This guide is an open-source document hosted on GitHub and generated using R Markdown. We welcome feedback, corrections, additions, and updates. Please visit the OpenSDP participate repository to read our contributor guidelines.
Purpose: This analysis examines the structure of the dataset and illustrates how PCA can be used to reduce the number of variables in a dataset, while losing as little information as possible.
Required Analysis File Variables:
state_sch_id
stn_membership
stn_white_pct
stn_male_pct
stn_attendance_pct
stn_chronic_absence_pct
stn_safety_pct
stn_ell_pct
stn_frpl_pct
stn_gifted_pct
stn_homeless_pct
stn_iep_pct
stn_migrant_pct
tchr_experience_avg
tchr_new_pct
tchr_ma_plus_pct
tchr_national_board_pct
tchr_turnover_pct
tchr_waivers_pct
tell_students
tell_community
tell_leadership
dist_seek_funding
dist_building_funding
title1_status
stuent_teacher_ratio
A Note on Missing Data
Determining how to address missing data is an important decision for many data analysts. Depending on the amount of missing data and whether data is missing completely at random, missing at random, and missing not at random, different strategies can be applied to a PCA on an incomplete data set. Additionally, PCA algorithms in R often differ in how they treat missing data in their default settings. For example, the prcomp
function excludes data with missing data by default (see ?prcomp
for additional information). In this analysis, we apply a simple imputation method using the R package simputation
as an example of how to estimate missing data using a model-based approach. We encourage you to read more on the topics of missing data with PCA and different approaching to imputing missing data.
We listed a few helpful resources on PCA and missing data at the end of this guide.
Ask Yourself
# // Step 1: Identify which variables are missing
src_data %>%
select(-starts_with("prof")) %>%
gather(variable, value) %>%
group_by(variable) %>%
summarise(missing = calc_pct_missing(value)) %>%
arrange(-missing)
# A tibble: 28 x 2
variable missing
<chr> <dbl>
1 tell_community 0.0207
2 tell_leadership 0.0207
3 tell_students 0.0207
4 tchr_turnover_pct 0.00690
5 tchr_national_board_pct 0.00138
6 dist_building_funding 0
7 dist_seek_funding 0
8 level 0
9 sch_name 0
10 state_sch_id 0
# ... with 18 more rows
# // Step 2: Impute missing values
# We selected three school features, as an example, to estimate the missing data.
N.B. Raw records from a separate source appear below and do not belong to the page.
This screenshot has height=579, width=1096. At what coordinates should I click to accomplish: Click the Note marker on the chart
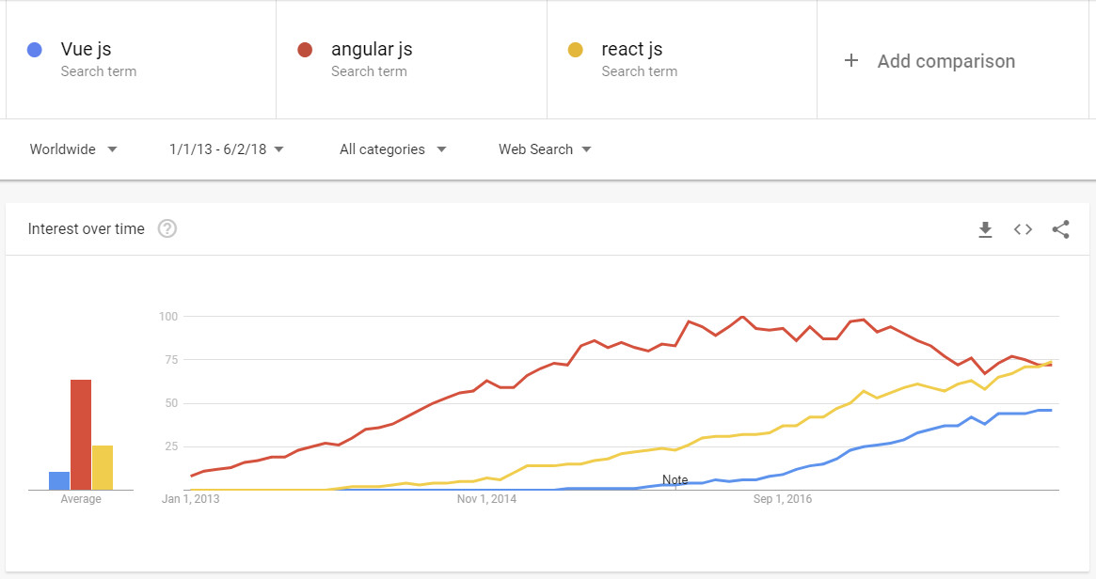tap(675, 479)
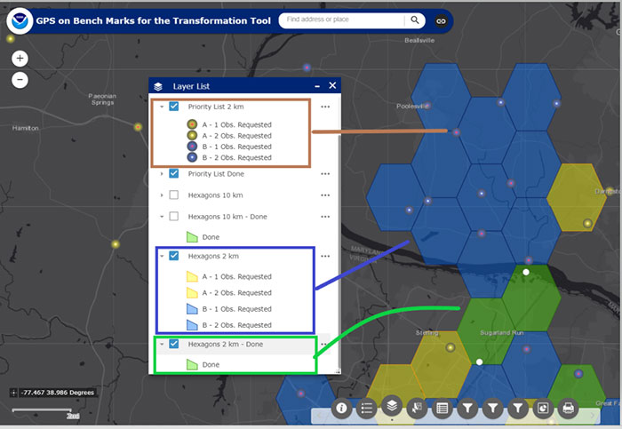
Task: Click the map zoom out button
Action: click(20, 79)
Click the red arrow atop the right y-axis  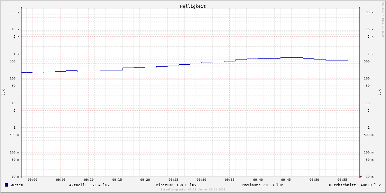[360, 7]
# We likely would have taken a different approach if more schools had missing data.
src_data_complete <- src_data %>%
impute_lm(tell_community ~ stn_membership + stn_white_pct + stn_frpl_pct) %>%
impute_lm(tell_leadership ~ stn_membership + stn_white_pct + stn_frpl_pct) %>%
impute_lm(tell_students ~ stn_membership + stn_white_pct + stn_frpl_pct) %>%
impute_lm(tchr_turnover_pct ~ stn_membership + stn_white_pct + stn_frpl_pct) %>%
impute_lm(tchr_national_board_pct ~ stn_membership + stn_white_pct + stn_frpl_pct)
# Check -> Good!
src_data_complete %>%
select(-starts_with("prof")) %>%
gather(variable, value) %>%
group_by(variable) %>%
summarise(missing = calc_pct_missing(value)) %>%
arrange(-missing)
# A tibble: 28 x 2
variable missing
<chr> <dbl>
1 dist_building_funding 0
2 dist_seek_funding 0
3 level 0
4 sch_name 0
5 state_sch_id 0
6 stn_attendance_pct 0
7 stn_chronic_absence_pct 0
8 stn_ell_pct 0
9 stn_frpl_pct 0
10 stn_gifted_pct 0
# ... with 18 more rows
# // Step 3: Select numeric columns and cast to matrix
src_matrix <- src_data_complete %>%
select(-starts_with("prof")) %>%
select_if(is.numeric) %>%
as.matrix()
# // Step 4: Execuite the PCA algorithm
src_pca <- prcomp(src_matrix,
# It's important that you center and scale your data.
# The centering defualt is TRUE. I'm being explicit for demonstration.
center = TRUE,
# Switch to TRUE to scale data
scale = TRUE)
It can be informative to see which factors are contributing the most in the model. If you see variables that contribute very little to both principal components 1 or 2, try repeating the PCA (Steps 3 and 4) without those feature. We observed three variables that were contributing little to model (stn_migrant_pct
, stn_gifted_pct
, student_teacher_ratio
) and decided to drop them from the model as an example of what to do in this situation.
Note: we recommend that you provide a rational for any decision you make to exclude variables from your analysis. Failure to do so may come across to the public that you are manipulating the model. See resources on PCA at the end of this guide for additional information on this topic.
# // Step 5: Plot
# Plot variables contributing to principal component 1
fviz_pca_contrib(src_pca, choice = "var", axes = 1)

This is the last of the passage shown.